In Brasilien hat das Landwirtschaftsministerium sechs Agrochemikalien zugelassen, die den Unkrautvernichter Dicamba nutzen, berichtet das handelsblatt.com. Diese stammten von der Bayer-Tochter Monsanto sowie von mehreren kleineren brasilianischen Unternehmen.

Herbizid kann Getreide schädigen

Der Einsatz von Dicamba ist aufgrund seiner Einordnung als «sehr gefährlich für die Umwelt» umstritten.

Das Herbizid wird auf gentechnisch veränderte Sojabohnen und Baumwolle gespritzt. Gelangt es durch Abdrift auf nahe gelegene Getreidefelder, die nicht resistent sind, kann es zu Schäden an den Pflanzen kommen, heisst es. 
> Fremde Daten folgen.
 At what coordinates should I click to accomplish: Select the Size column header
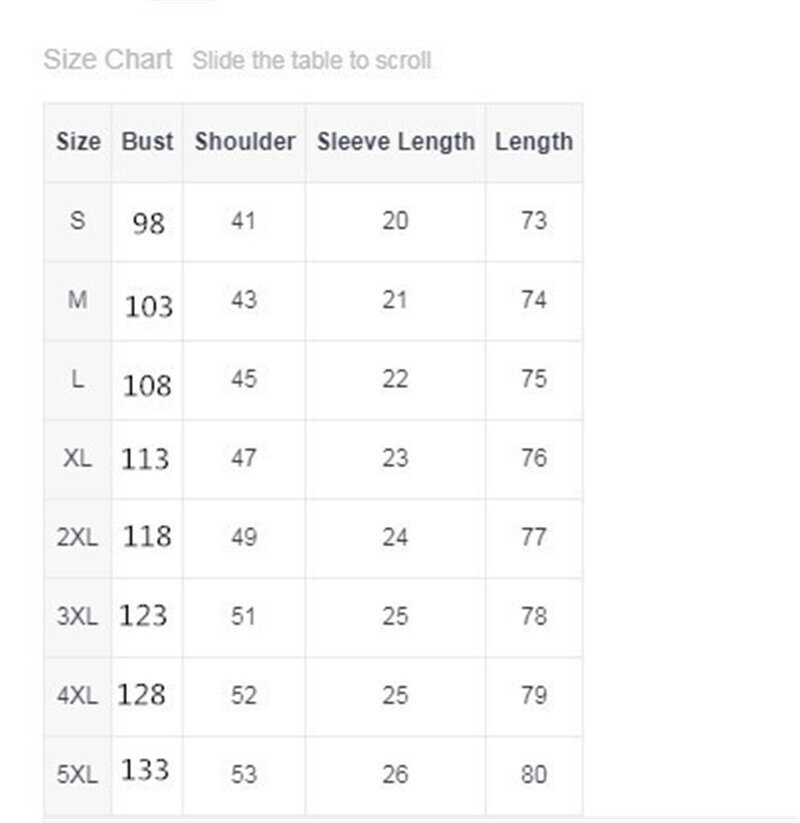[78, 142]
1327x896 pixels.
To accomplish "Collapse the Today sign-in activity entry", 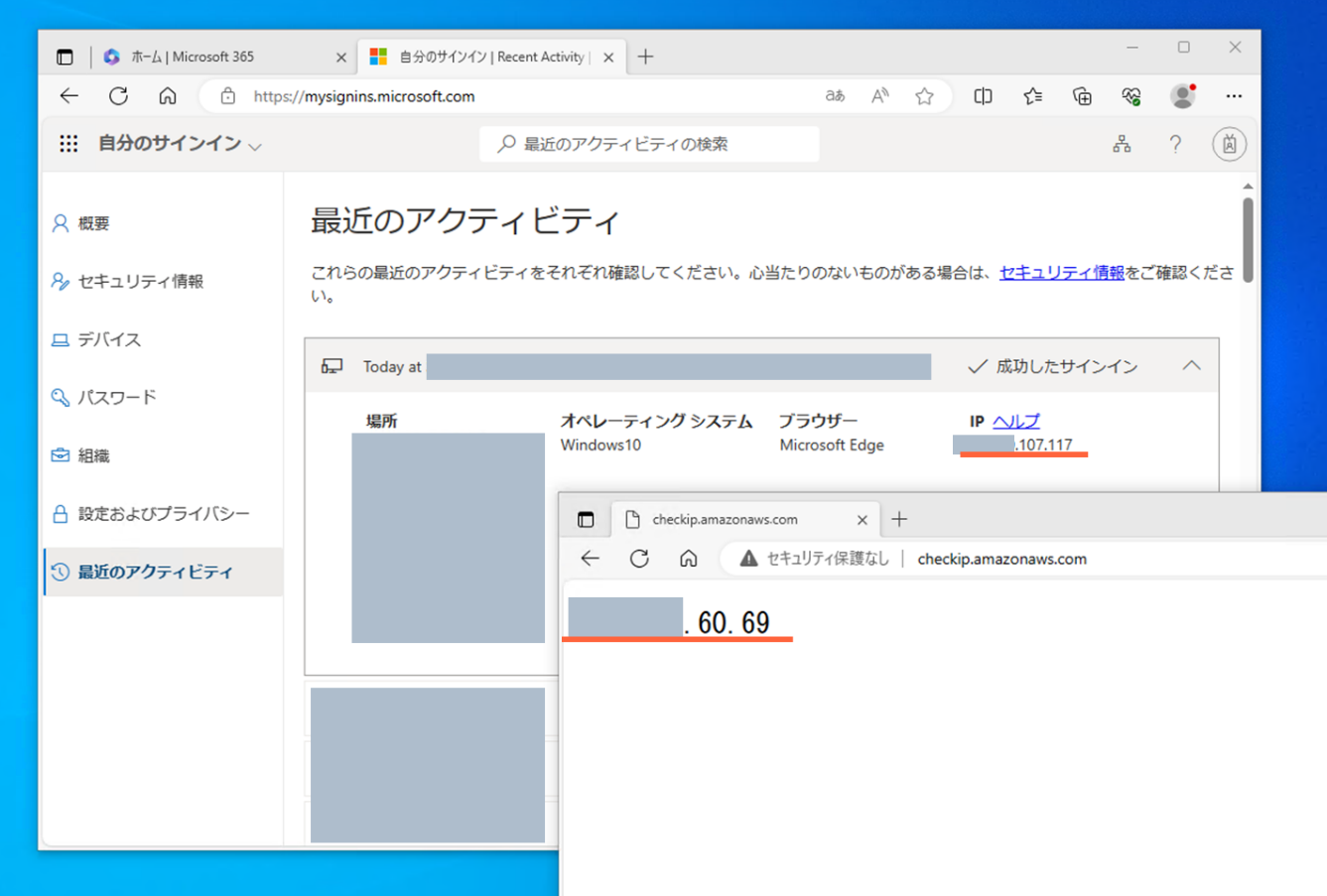I will pyautogui.click(x=1191, y=366).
Verkauf in den USA verboten

In den USA wurde im Juni der Verkauf und die Verwendung des Mittels untersagt. Die Begründung: «Die Risiken im Zusammenhang mit Dicamba würden unterschätzt», schreibt das Handelsblatt. Danach entschied die US-Umweltbehörde EPA, US-Landwirte dürften ihre Bestände des Unkrautvernichters noch bis zum 31. Juli aufbrauchen.